Pflanzen, die Schattenplätze lieben…

Fast jeder Garten wird mal schattig - dafür sorgen schon bald die immer größer werdenden Gehölze. Weil aber die meisten Blumen reichlich Sonne brauchen, ist die Auswahl an Pflanzen für den Schatten klein, aber fein.

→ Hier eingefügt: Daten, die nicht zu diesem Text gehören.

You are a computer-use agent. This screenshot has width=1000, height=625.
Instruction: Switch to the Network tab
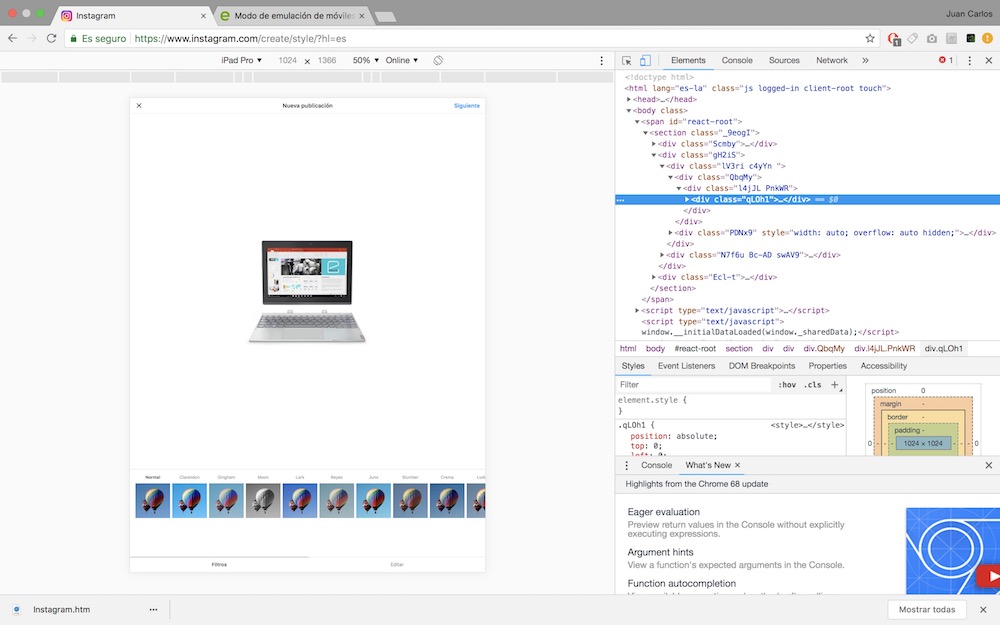[x=831, y=61]
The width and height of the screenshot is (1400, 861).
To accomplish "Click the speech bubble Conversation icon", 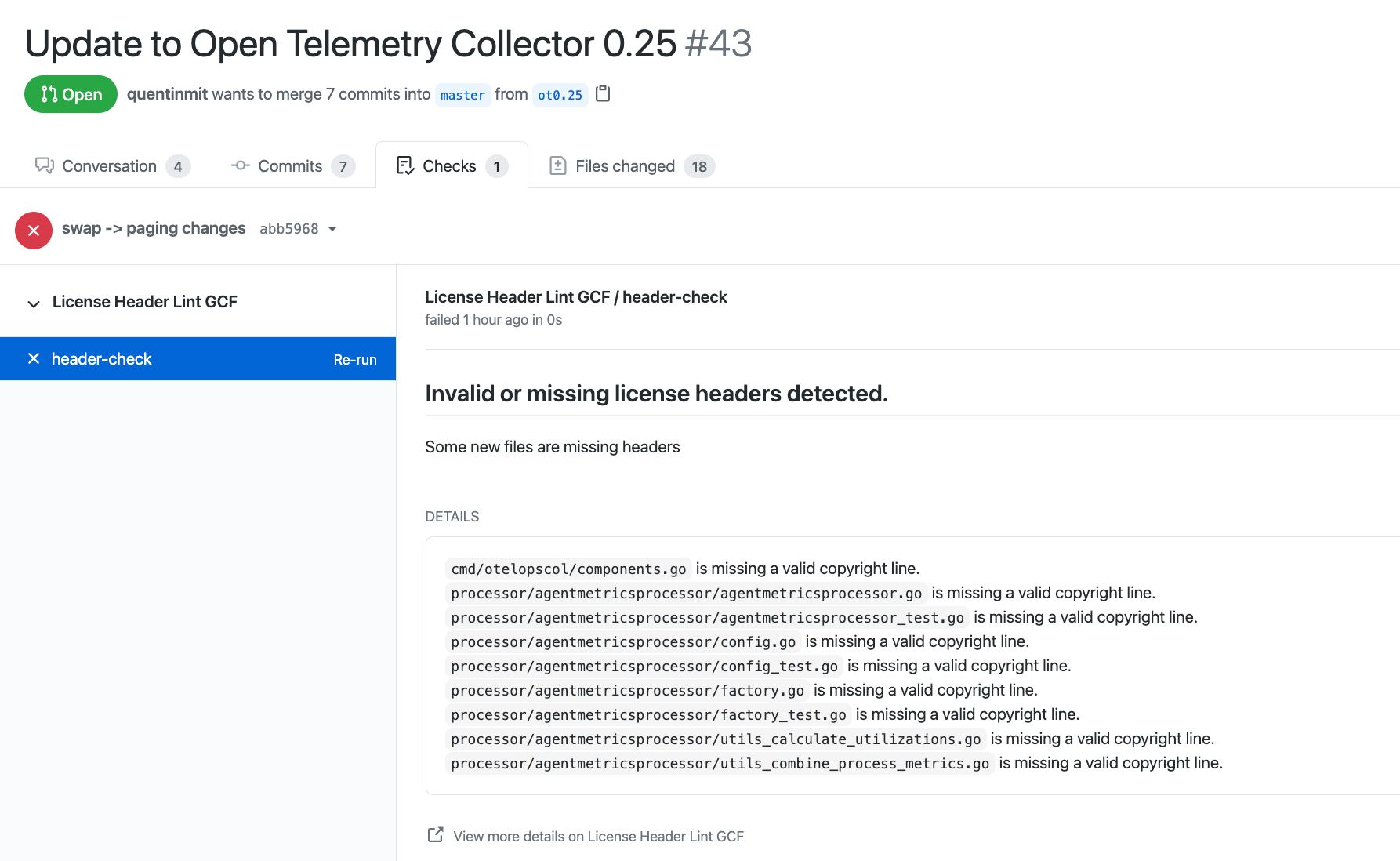I will pos(45,165).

Blattschmuckstauden wie Funkien sind ideal für ein schattiges Beet. Ebenso fühlen sich Tränendes Herz (Dicentra), die im Frühjahr traumhaft schön blühenden Akeleien, bodendeckender Storchschnabel oder die herrlich anzusehenden Herbstanemonen im Halbschatten wohl. Auch die königlichen Lilien sind gut schattenverträglich. Traumhaft romantisch wird ein Beet unter Bäumen mit Hortensien. Ihre Blüten verbleiben bis zum Frost und zeigen noch im Verblühen eine schöne Farbe.